- Data shown
---------------

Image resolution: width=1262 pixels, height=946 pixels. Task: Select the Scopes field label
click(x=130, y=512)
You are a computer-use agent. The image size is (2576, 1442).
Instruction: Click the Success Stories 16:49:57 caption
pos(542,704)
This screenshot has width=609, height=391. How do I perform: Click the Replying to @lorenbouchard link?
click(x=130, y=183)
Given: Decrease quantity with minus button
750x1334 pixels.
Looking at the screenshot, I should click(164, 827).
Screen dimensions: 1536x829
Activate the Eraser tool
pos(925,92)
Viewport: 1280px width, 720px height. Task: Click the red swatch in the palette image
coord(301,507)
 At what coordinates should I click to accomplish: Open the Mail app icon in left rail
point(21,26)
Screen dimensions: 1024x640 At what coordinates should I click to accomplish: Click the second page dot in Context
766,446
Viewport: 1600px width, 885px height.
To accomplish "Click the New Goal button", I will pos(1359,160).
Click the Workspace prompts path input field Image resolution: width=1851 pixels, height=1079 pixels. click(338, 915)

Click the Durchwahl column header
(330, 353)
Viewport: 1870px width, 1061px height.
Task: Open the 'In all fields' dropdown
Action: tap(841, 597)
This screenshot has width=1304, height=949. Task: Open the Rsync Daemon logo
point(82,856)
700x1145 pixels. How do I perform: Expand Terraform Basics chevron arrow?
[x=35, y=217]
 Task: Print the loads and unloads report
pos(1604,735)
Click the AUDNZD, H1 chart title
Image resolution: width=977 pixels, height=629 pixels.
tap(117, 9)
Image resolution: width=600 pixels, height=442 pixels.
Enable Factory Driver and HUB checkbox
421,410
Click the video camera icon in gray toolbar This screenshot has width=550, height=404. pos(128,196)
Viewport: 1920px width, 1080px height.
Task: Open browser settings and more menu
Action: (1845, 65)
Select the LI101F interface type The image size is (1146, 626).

---------------

Give the lines exactly as they stand, from the line with "Click the video" through the end of the material.

- Exercise answer
Click the video camera icon in gray toolbar This screenshot has width=550, height=404. pos(128,196)
Viewport: 1920px width, 1080px height.
Task: Open browser settings and more menu
Action: (1845, 65)
Select the LI101F interface type The image size is (1146, 626).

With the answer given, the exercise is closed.